Ultimately, I don't believe that we should be debating about the policy for the 'wise men' in parliament to implement. I believe that we should give control of teacher funding back to the schools. They will create the most efficient process possible in order to get good quality staff and keep them. After all, it is in their interests to do so. Instead of opting for a one-size-fits-all government policy, we should decentralise the industry and invite innovation in staff management so that kids will have a chance to experience a better education led by better teachers.
That could work. That's my only real comment on this.
yes, it could work, but the problem will be private schools having better funding -> better teachers... is that necessarily a good thing?? why is it better this way when potentially successful students are limited by their family financial background??

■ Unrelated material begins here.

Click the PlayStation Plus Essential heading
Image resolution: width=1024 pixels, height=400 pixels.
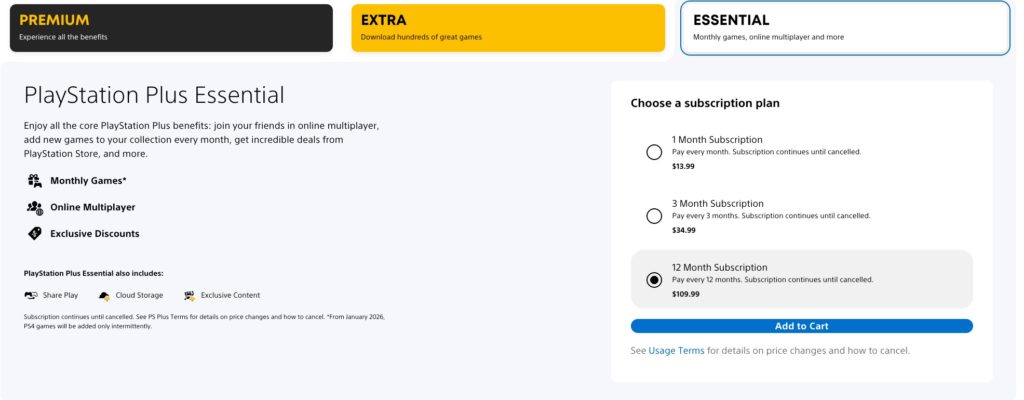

That's just the politics of envy. So what if they have good teachers? Rich parents will always be able to afford more for their kids. What are you gonna do? Use government to take it from them? Robin hood style? Secondly, with Asian students, research has found no relationship between socio-economic status and student achievement. None whatsoever, so you don't even have causation. If what you said was actually true, then the research would have had to
at least found a statistically significant positive correlation. Thirdly, i don't see how this point is even related to the OP because what you describe is already happening right now.
A lot of the debate around different pay structures fails to address the main point - that compensation arrangements are determined by a Soviet-style central bureaucracy rather than by the individual school, why that ought to be so, is beyond me. It should be individual schools determining for themselves what compensation arrangements suit them, not some bureaucrat imposing conformity on all schools from a distant office. The problem is only further exacerbated by the fact that the government bureaucracy has decided to impose upon all government schools a uniform and rigid pay scale in which poor teachers are grossly overpaid and good teachers grossly underpaid whereby pay is determined far more by seniority than by merit. So, it shouldn't come as a surprise that the average quality of incoming students to the teaching profession has been decreasing over time: "Between 1983 and 2003, the average percentile rank of those entering teacher education fell from 74 to 61, while the average rank of new teachers fell from 70 to 62."

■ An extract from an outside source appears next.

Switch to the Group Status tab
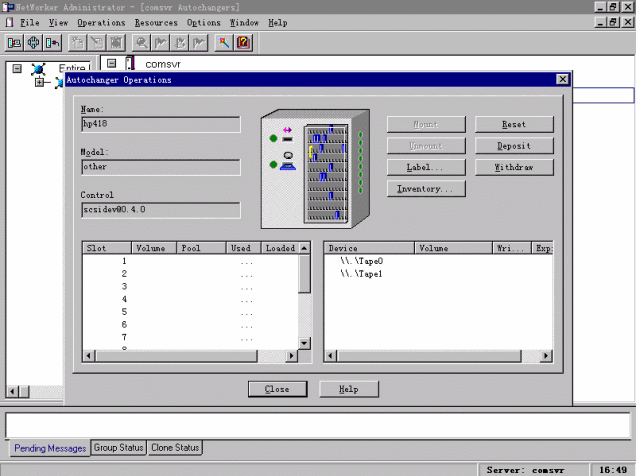pyautogui.click(x=119, y=448)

http://econrsss.anu.edu.au/~aleigh/pdf/TQConf_Ryan.pdfSo the bottom line is that whether the pay arrangement is determined by merit, experience or even penis length, it should not be imposed from above by a central government bureaucracy.
On the question of teacher quality in the USA there exists a highly regarded set of standards for measuring highly accomplished teaching developed by the National Board for Professional Teaching Standards. Certification by the NBPTS is to teachers what the CFA is to Financial Analysts and what the CPA/CA is to Accountants. However, there is no such equivalent in Australia, in fact, there are only a few examples of teaching standards in Australia currently that are complete and useful for measuring teacher quality. Examples include the standards developed by Australian Association of Mathematics Teachers, Australian Science Teachers Association and the WA Education Department’s Level 3 Classroom teacher standards.